Frontline Health Brisbane
Frontline Health Brisbane

Prof Naismith says while there is no cure for dementia, there are ways to reduce the risk.

"Studies show that 30 to 50 per cent of dementia risk is due to factors that can be addressed in midlife," she said.

"Physical activity, cognitive activity, depression and sleep disturbance are key targets in midlife, as well as those strategies focused on heart health."

Alzheimer's Australia says what is good for your heart is also good for your brain.

It says the risk factors associated with dementia can be managed through lifestyle changes.

About a quarter of a million Australians have dementia and this figure is expected to quadruple during the next four decades.

Economic modelling released this week shows more than one million will be diagnosed with dementia by 2056 at a cost of $1.033 trillion.

Prof Naismith says workplaces and society more broadly need to take responsibility to lessen the burden.

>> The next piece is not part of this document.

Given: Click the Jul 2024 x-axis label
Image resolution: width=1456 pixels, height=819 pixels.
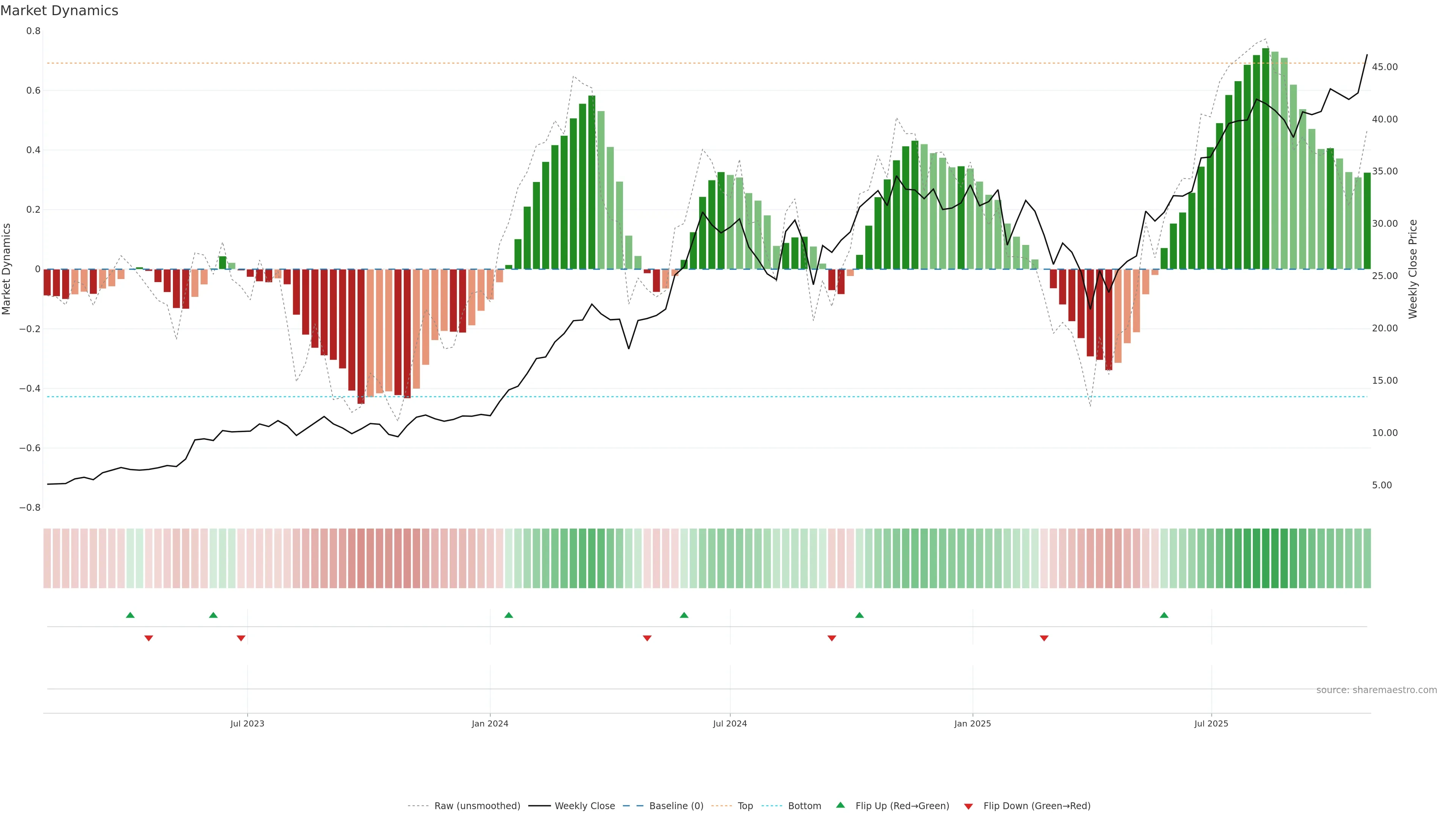Looking at the screenshot, I should coord(730,723).
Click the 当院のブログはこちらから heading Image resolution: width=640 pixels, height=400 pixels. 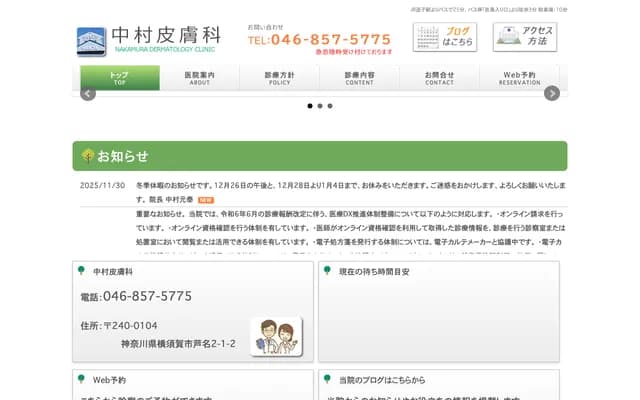(382, 380)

"The general public is increasingly worried about dementia as this is going to be an even bigger problem over the next three decades," she said.

"We really need society to get behind this issue now if we are going to make an impact."


  • Look after your heart - heart disease and midlife hypertension increase the risk of Alzheimer's disease and vascular dementia. People should work to lower their cholesterol and blood pressure.
  • Increase physical activity - at least 30 minutes a day for adults is recommended.
  • Eat healthy - the Mediterranean-style diet, high in omega-3, polyunsaturated and monounsaturated fats, is good. Reduce intake of saturated and trans fats.
  • Avoid head injury - studies suggest moderate to severe head injuries increase the risk of developing Alzheimer's disease and other forms of dementia.
  • Challenge your brain - learn new things such as dancing or a second language.
  • Remain social - observational studies have shown an association between lower dementia risk and higher levels of social interaction.